0

i'm trying to index some long texts with Lucene 4.7, i thought that all was fine but i realise that my search hits are not complete.

After a long search i found a web page that said something like "When I try to index a long text in Lucene, Lucene only index the first n characters to prevent stackoverflows."

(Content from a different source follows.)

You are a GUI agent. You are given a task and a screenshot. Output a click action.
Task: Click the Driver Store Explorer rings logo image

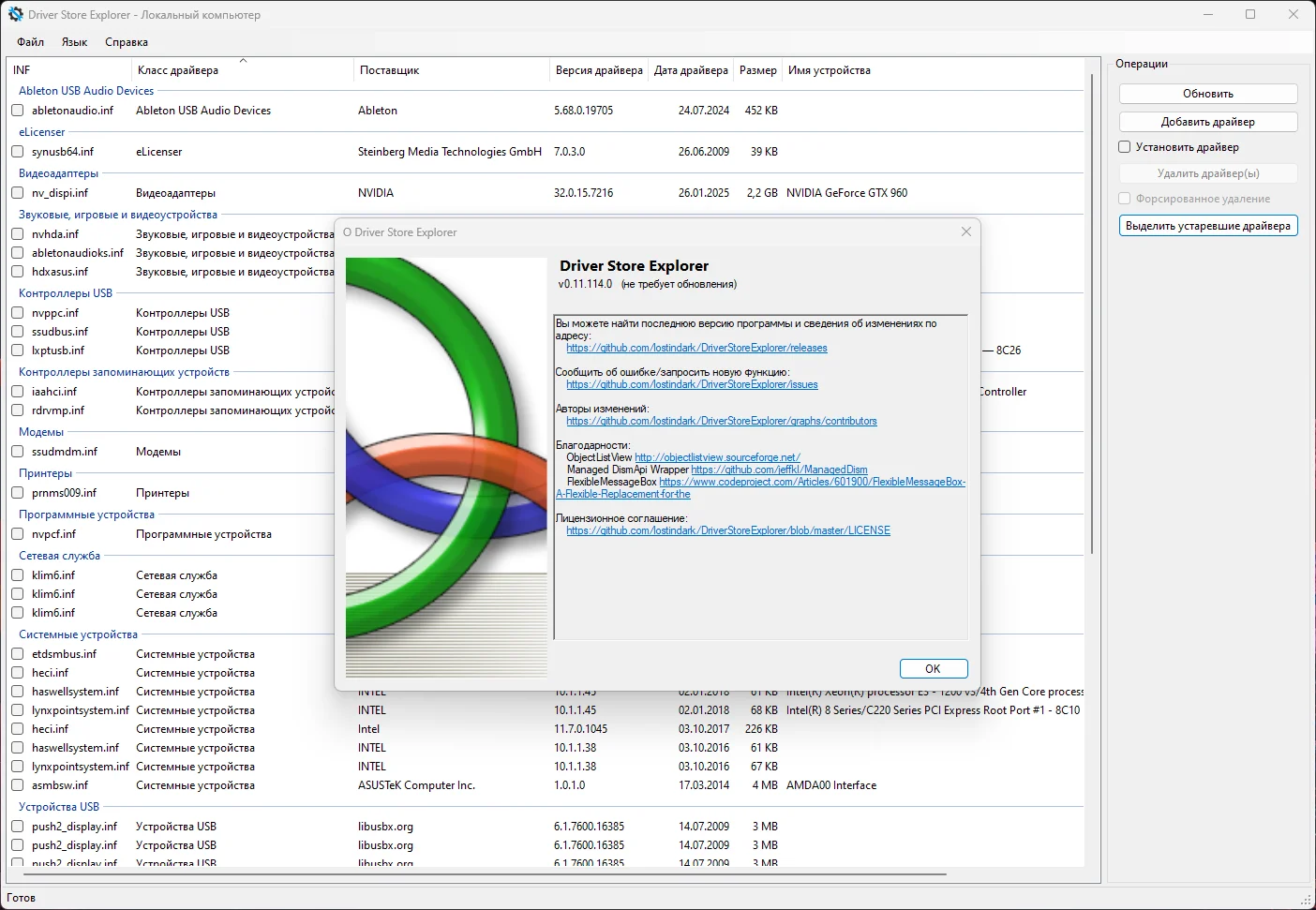(446, 468)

I want to index full texts and i don't know how to do it ¿Some hel please?. Here is my code:

    File indexDir = new File(indexPath);
    Directory directory = FSDirectory.open(indexDir);
    IndexWriterConfig config = new IndexWriterConfig(Version.LUCENE_47, analyzer);
    config.setOpenMode(IndexWriterConfig.OpenMode.CREATE);
    writer = new IndexWriter(directory, config);
    Document doc = new Document();
    doc.add(new DoubleField("textID", textID, Field.Store.YES));
    doc.add(new TextField("text", text, Field.Store.NO));
    doc.add(new TextField("title", title, Field.Store.NO));
    doc.add(new StringField("discourse", discourse, StringField.Store.YES));
    writer.addDocument(doc);
Calum
  • 1,889
  • 2
  • 18
  • 36
Paco
  • 1
  • You need to demonstrate your problem in the code. The code you pasted is completely standard, working example. Also it would help if you could provide reference to your claim about `first n characters`. I can provide [another reference](http://lucene.472066.n3.nabble.com/Index-one-huge-text-file-td3191605.html) claiming opposite fact: indexing text files having 60K lines works perfectly. – mindas Mar 25 '14 at 09:14
  • My problem is when i try to index long text, and the code that i use to index is the code i've posted. I know that it is and standard code but i posted it because i thought the problem were in the IndexWriter config. – Paco Apr 01 '14 at 14:36

0 Answers0